Q: DRC connection: did they give you a list of classes? SW: Yes! So it was turned on for all of those classes.

COMMENT: at SM, we rolled it out quickly. It was not received as well as we had hoped. Lots of faculty were doing remediation of materials that we didn’t know about. We’re going to involve marketing going forward.

Leveraging Campus Allies

SW: Our Academic Technology Center is our #1 stop. Instructional designers help out with most common kinds of things, like remediation of Word documents. We also have GrackleDocs for Google Docs, Forms and Slides. We turned on VoiceThread auto captioning for presentations and discussions and that’s worked out well for us (this is complimentary to services we receive from Automatic Sync Technologies). IT completely revamped our accessible technology website.

Q: how did you go about training? SW: we created a 3-part certificate, totally online training. #1 Accessibility Awareness, #2 universal design for learning, #3 creating accessible documents and presentations. Training is individual, not cohort. We’ve had a lot of non-faculty taking this training as well.

SW: We have grant money for OER: Student Success Series for Faculty Summer 2019. I give $100 to each person who completes the certificate…I had 35!

Our goal for staff is to take 5 courses in professional development. We have lots of material on A11y, Universal Design for Learning, and more. We start with equity, student success and then dive into accessibility.

What resources does your campus use to leverage A11y as part of a larger campus discussion about inclusion? Which campus “allies” are involved on your campus for promoting a culture of inclusion?

Q from CSUMB: you’re a “pull” type of organization…it’s all opt-in. Is anyone else doing a broader “we’re going to remediate things en-masses, set a baseline and get the work done?” SW: I think we’d have a faculty revolt if we attempted that!

Q: Would focusing on new faculty be a good idea? WP: yes. We’re also using CourseMatch and remediating as appropriate (the provost is behind us on this). SW: we’ve found that the certificate goes a long way toward providing motivation. A door sign or micro-credential might be useful in this way, too.

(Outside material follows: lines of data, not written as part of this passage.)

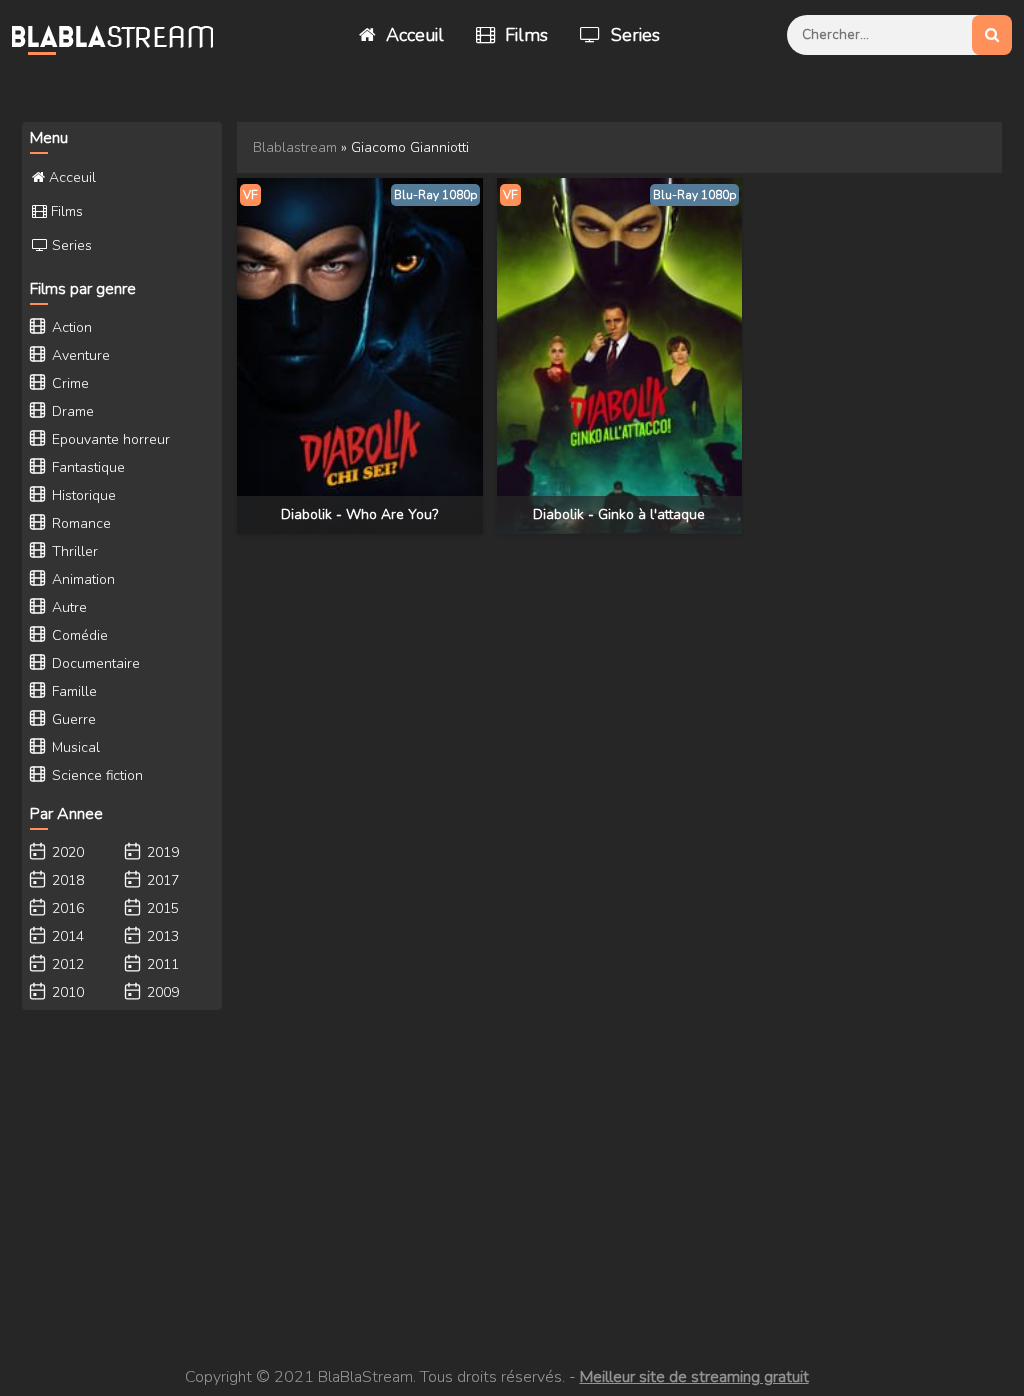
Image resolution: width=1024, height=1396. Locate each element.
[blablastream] (122, 35)
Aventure (79, 355)
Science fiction (95, 775)
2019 (161, 852)
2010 (66, 992)
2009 (161, 992)
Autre (67, 607)
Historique (82, 495)
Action (70, 327)
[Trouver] (992, 35)
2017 (161, 880)
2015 (161, 908)
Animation (81, 579)
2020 (66, 852)
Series (633, 35)
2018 (66, 880)
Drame (71, 411)
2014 (66, 936)
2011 (161, 964)
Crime (68, 383)
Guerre (72, 719)
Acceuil (412, 35)
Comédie (78, 635)
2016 (66, 908)
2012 (66, 964)
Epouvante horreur (109, 439)
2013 (161, 936)
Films (524, 35)
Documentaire (94, 663)
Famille (72, 691)
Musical (74, 747)
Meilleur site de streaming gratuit (694, 1377)
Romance (79, 523)
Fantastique (86, 467)
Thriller (73, 551)
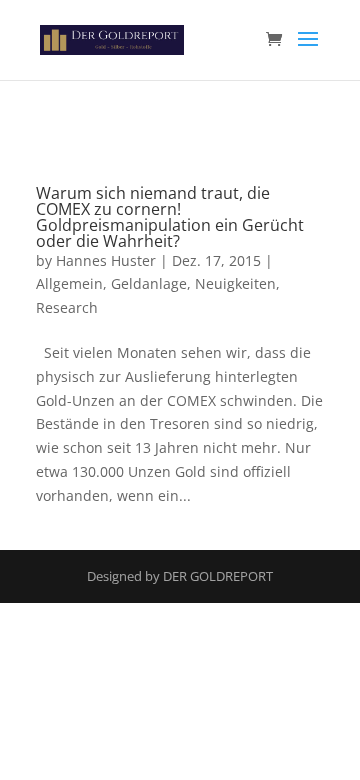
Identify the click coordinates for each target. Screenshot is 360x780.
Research (67, 307)
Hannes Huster (106, 260)
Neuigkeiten (235, 283)
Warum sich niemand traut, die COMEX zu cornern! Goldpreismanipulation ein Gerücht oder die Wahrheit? (170, 217)
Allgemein (69, 283)
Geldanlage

Q: are you planning on turning on the scoring part? SW: no, not yet. However, we thought we might turn it on for our early adopters/volunteers. It would be good if we had another campus’ experience to learn from. Some campuses have resolutions around maintaining accessibility for all coursework. SW: I think our policies are generally like this, but enforcement is a question. WP: we have 2 different Moodle instances, one is for coursework, the other is for “community.”

Next Steps

  • Student Awareness: campaign to promote accessing instructional materials using alternate format
  • Support: student, faculty, staff
  • Escalation: bugs, features
  • Additional tools to support accessibility: provide tools to address accessibility at document creation

Student awareness: advisors, res life, new students, U100 classes, email address for a11y, blocks of text explaining what a11y is (messaging like “you can listen in the gym, on the train,” etc. for ePub).

Support: WP we have a faculty support center AND a student support center; walk-in centers have been helpful.

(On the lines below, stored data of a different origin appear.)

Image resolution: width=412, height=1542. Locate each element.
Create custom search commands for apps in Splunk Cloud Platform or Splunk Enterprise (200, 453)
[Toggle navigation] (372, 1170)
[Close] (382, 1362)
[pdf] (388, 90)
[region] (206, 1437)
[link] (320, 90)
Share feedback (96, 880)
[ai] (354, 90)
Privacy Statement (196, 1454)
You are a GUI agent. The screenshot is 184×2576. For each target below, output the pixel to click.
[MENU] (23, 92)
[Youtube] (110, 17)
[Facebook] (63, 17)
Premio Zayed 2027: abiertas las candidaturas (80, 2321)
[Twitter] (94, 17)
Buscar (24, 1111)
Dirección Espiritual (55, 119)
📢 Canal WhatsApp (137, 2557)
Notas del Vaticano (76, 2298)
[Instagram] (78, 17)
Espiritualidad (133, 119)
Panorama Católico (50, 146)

Escalation: channel to submit bugs and feature requests.

Additional tools to support accessibility: WP we’re trying to be more pro-active and catch thing early (doing things in post-production is a lot more challenging). We’re trying to create a community among all constituencies to create learning materials about making documents accessibly.

What are you doing on your campuses?

Q: Filetypes…what are people telling folks about saving and uploading particular types of files? SW: we direct faculty to our module 3. CSU MB: faculty that create their materials from pre-existing materials? Yeah, that can be kind of tough. SW: we tend to help out with Word documents the most, and we have an in-house “guru” on PDF accessibility.

Q: what are you doing on your campuses? Filetypes…what are people telling folks about saving and uploading particular types of files. SW: we direct faculty to our module 3. CSU MB: faculty that create their materials from pre-existing materials? Yeah, that can be kind of tough. SW: we tend to help out with Word documents the most, and we have an in-house “guru” on PDF accessibility.